Due popoli, due Stati. È la formula auspicata da chi vorrebbe la fine della mattanza e della vendetta del Governo di Israele dopo la strage, firmata Hamas, del 7 ottobre di due anni fa. L’orrore del mondo per lo sterminio del popolo palestinese sta spegnendo a macchia d’olio la “simpatia” del mondo nei confronti del popolo ebraico sopravvissuto alla Shoah. È un’altra paranoia appiccata dalla follia dei terroristi di Hamas. Si sta facendo strada un diffuso antisemitismo da far ripiombare la storia del mondo nella notte della ragione. Su questo tema Renzo Fracalossi tenta di ragionare e di dare una chiave di lettura non scontata.
Purtroppo abitiamo anni e vicende che non concedono nulla al dubbio e al confronto, che si nutrono di verità preconfezionate miste a odio e che bandiscono la ragione dalla storia. Solo così si spiega il ritorno prepotente e diffuso del bieco pregiudizio antisemita. Il caso del “Toronto International Film Festival” di quest’anno, è, in proposito, davvero istruttivo.
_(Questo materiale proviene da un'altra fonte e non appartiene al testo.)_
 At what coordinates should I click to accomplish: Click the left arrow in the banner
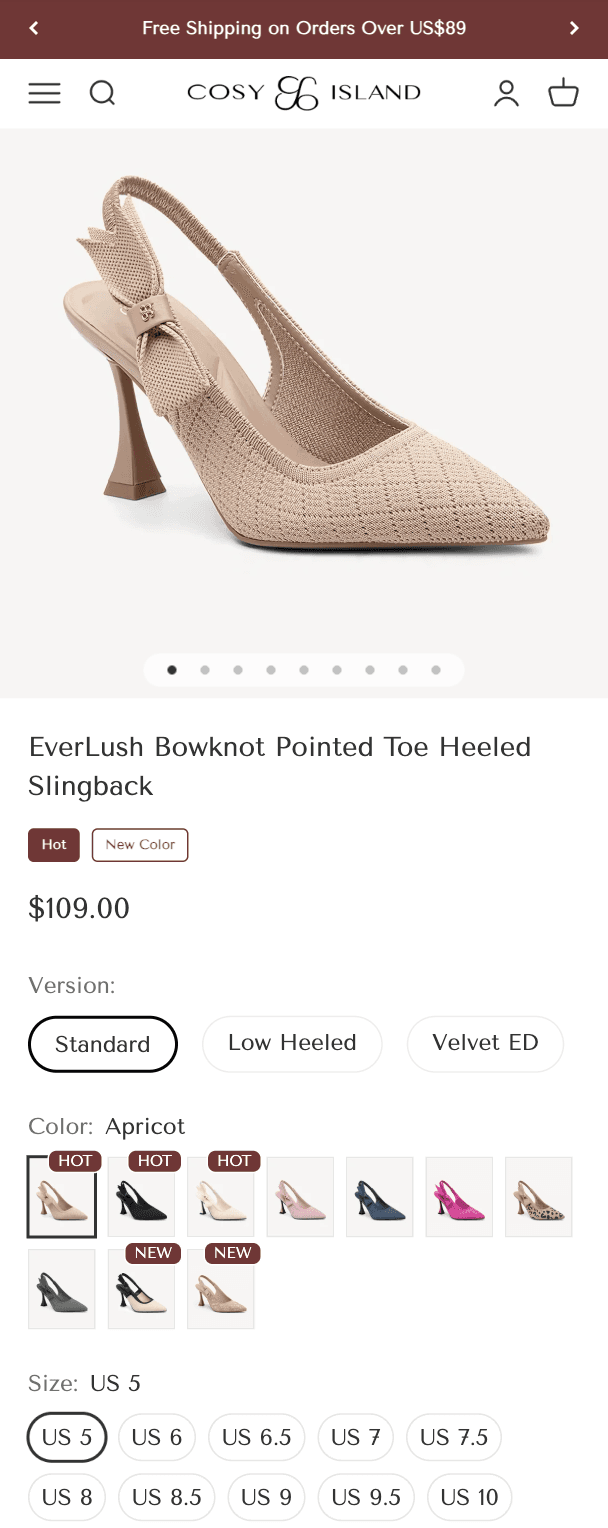[x=33, y=28]
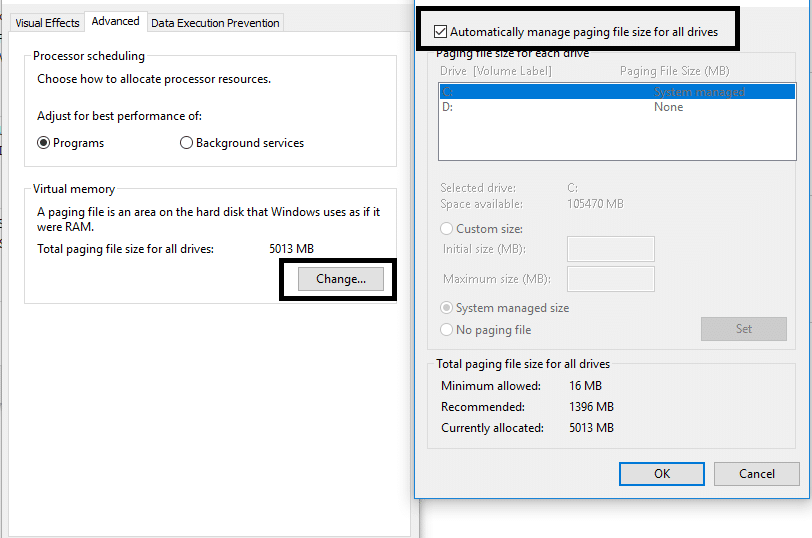Select the Programs radio button
The height and width of the screenshot is (538, 812).
pyautogui.click(x=44, y=143)
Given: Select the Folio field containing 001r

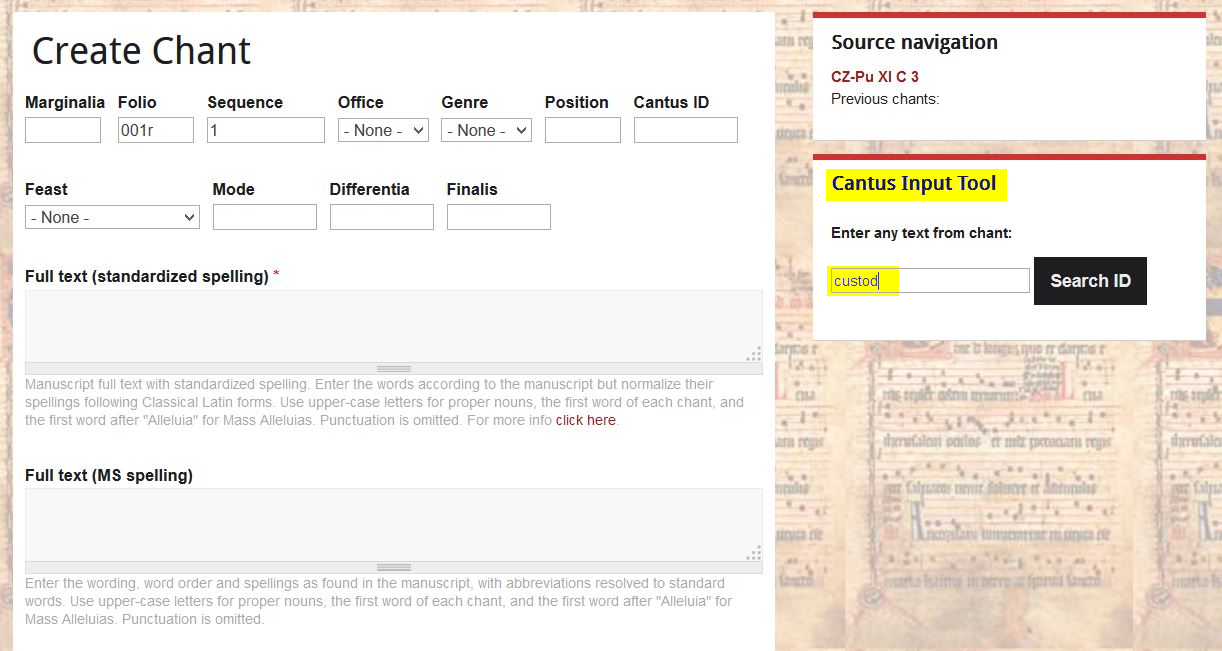Looking at the screenshot, I should [x=156, y=130].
In quella gara fra le pellicole più recenti, chiede di essere ammesso anche un docu-film che racconta la scelta di Noam il quale, avuta notizia della strage del 7 ottobre, si mette in viaggio per raggiungere il kibbutz di Nahal Oz, dove vive la sua famiglia, presa in ostaggio dai terroristi di Hamas.
Al di là della vicenda, costruita su immagini originali e non manipolate, il festival cinematografico canadese decide che i numerosi inserti, che costituiscono l’essenza del documentario e sono stati ricavati dalle “dash-cam” usate dai terroristi per documentare le loro “azioni”, non avendo l’approvazione per la proiezione in pubblico da parte dei loro “autori”, non possono essere ammessi al festival stesso.
In altre parole, non avendo il permesso di Hamas per la proiezione, questa non può essere fatta e così il documentario di Noam non viene accettato. Le immagini non sono quelle più violente degli stupri, delle uccisioni e del sangue, ma solo quelle di stanze vuote e devastate, di automobili bruciate e di una folle gioia degli assassini nell’esibire ostaggi vivi e morti. Insomma immagini che abbiamo visto nei telegiornali di quei giorni. Ovviamente la produzione del film è ricorsa alle vie legali e il documentario è stato ammesso dal giudice, vincendo addirittura il premio del pubblico.
La vicenda, in sé paradossale, racconta più di mille dissertazioni la penetrazione dell’antisemitismo fin nei più impensati gangli del quotidiano dell’occidente.
Un gruppo di spietati criminali che uccide e massacra, poi, con un disprezzo totale ed arrogante, documenta il suo agire omicida e lo diffonde nelle reti social. A fronte di tutto questo, la giuria di un festival cinematografico non trova niente di meglio che registrare “l’assenza del permesso di proiezione” di tali immagini da parte dei terroristi stessi, ovviamente preoccupati per la tutela dei diritti d’autore.
Va da sé che non si tratta solo di stupidità, bensì della rappresentazione di un maldestro tentativo di non offrire nessuna tribuna a narrazioni diverse da quella della maggioranza vociante e sfilante ad ogni ora. È il rifiuto al diritto di raccontare la propria verità, che non è meno preziosa di quella di quella veicolata dai mass-media mondiali. Questo è l’antisemitismo. Davanti a questi fatti, forse minimi ma appunto per questo indicatori di un allargarsi dell’odio, pur condannando, senza sconti, le politiche del governo israeliano e le dichiarazioni incredibili di qualche suo esponente oltranzista, non possiamo fingere di non vedere ciò che sta accadendo nel mondo e, ancora una volta, nei riguardi di una categoria di cittadini di questo pianeta e cioè gli ebrei.Come una piovra, l’antisemitismo si incunea negli interstizi del quotidiano e muta la percezione stessa della realtà, portandoci alle soglie di scelte che tutto sono fuorché civili. Quando la polvere, intrisa di dolore della guerra, finalmente si poserà, sarà ancora quest’odio insensato a dominare le opinioni, assicurando un nemico, per quanto impersonale, a coloro che prosperano sulla paura per imporre quella loro verità, che si chiama dittatura.